You Can’t Condemn What You Haven’t Seen

“The Information Age.”  The more you hear that famous, modern phrase the more ironic it sounds.  Despite the ascendence of 24-hour-a-day news channels, a plethora of print publications and the rise of Internet blogging, it’s getting more and more difficult to learn the truth.  Also standing in our way of increased knowledge and brain power are a particular group of people who have a vested interest in maintaining the status quo.  They are “The Overreactors”, people who have impossibly thin skins and the remarkable ability to vent publicly in manners that make the rest of us shudder.  How they stay in business remains a mystery.
 
James Cameron is learning first-hand just how unreasonable these people really are.  He recently announced the completion of a new TV documentary called “The Lost Tomb Of Jesus”.  (The 2-hour special airs on the American Discovery Channel this coming Sunday, March 4th at 9 p.m.  It won’t be airing in Canada that night.)  The Oscar-winning director of Titanic executive produced the project which was a two-year endeavour.  It was produced by Felix Golubev & Ric Esther Bienstock, and directed by Simcha Jacobovici.
 
What has gotten The Overreactors so upset?  Cameron and company claim that there’s a 600 to 1 chance that they have found the final resting places of Jesus and members of his family.  (They also contend that Jesus had a son.)  Pay very close attention to that.  They are not suggesting 100% that this is the real deal (there’s always a chance of a major, unintentional screw-up) but they believe after much time excavating Jerusalem, where similiar tombs have been discovered since the 1970s, and conferring with numerous experts, they made an important, historical discovery.
 
Have they?  I don’t know since I haven’t watched “The Lost Tomb Of Jesus”.   (I reserve judgment on programs I haven’t seen.)  So, why do people like William Donohue, the crackpot leader of The Catholic League who is best known for making racist and anti-Semitic remarks, think all of this is bullshit without actually having seen the documentary?

Explore the material ->
1: From the commentary on the "The Lost Tomb Of Jesus" documentary, return everything from "What has gotten" down to "important, historical discovery.", word for word.
2: Resume the commentary on the "The Lost Tomb Of Jesus" documentary after its last sentence.

Data under study ->
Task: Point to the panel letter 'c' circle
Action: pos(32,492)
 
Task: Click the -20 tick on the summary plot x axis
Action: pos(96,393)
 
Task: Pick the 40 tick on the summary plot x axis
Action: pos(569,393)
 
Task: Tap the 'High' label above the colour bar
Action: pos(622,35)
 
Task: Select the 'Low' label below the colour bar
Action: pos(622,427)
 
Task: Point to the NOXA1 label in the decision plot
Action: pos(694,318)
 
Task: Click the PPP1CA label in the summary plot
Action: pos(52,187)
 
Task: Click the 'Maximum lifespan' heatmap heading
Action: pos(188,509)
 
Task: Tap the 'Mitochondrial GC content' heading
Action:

Answers for each item ->
1:
What has gotten The Overreactors so upset?  Cameron and company claim that there’s a 600 to 1 chance that they have found the final resting places of Jesus and members of his family.  (They also contend that Jesus had a son.)  Pay very close attention to that.  They are not suggesting 100% that this is the real deal (there’s always a chance of a major, unintentional screw-up) but they believe after much time excavating Jerusalem, where similiar tombs have been discovered since the 1970s, and conferring with numerous experts, they made an important, historical discovery.

2:
Furthermore, I’m very disappointed that Warren Kinsella, the usually sensible National Post columnist, criticized both Cameron for his claims and the media for not being more skeptical about them in his column today.  Without citing any evidence, he noted, “Clerics, scientists and scholars deplored what Cameron had done, calling it a despicable outrage and a fraud, which it certainly was.”  But how would he know if Cameron is lying?  Has he seen the documentary?  Does he have impenetrable proof that something is amiss?  If he does, he didn’t mention it in the column.
 
If you ask me, the outrage over the unseen special has more to do with paranoia and stubbornness than anything else.  Whenever someone tries to challenge conventional wisdom, especially with regards to religion, people feel threatened.  Religious belief is a safety net for a lot of people, especially those who fear death.  Believing in a higher power who will take care of you when you die is very reassuring.  Too bad there isn’t any concrete evidence to back up that wonderful belief.  Few can truly accept that death really is final.  There’s no coming back and there’s no afterlife, which would defeat the whole purpose of death.  Why bother living a good life if you never really die?  What’s there to risk?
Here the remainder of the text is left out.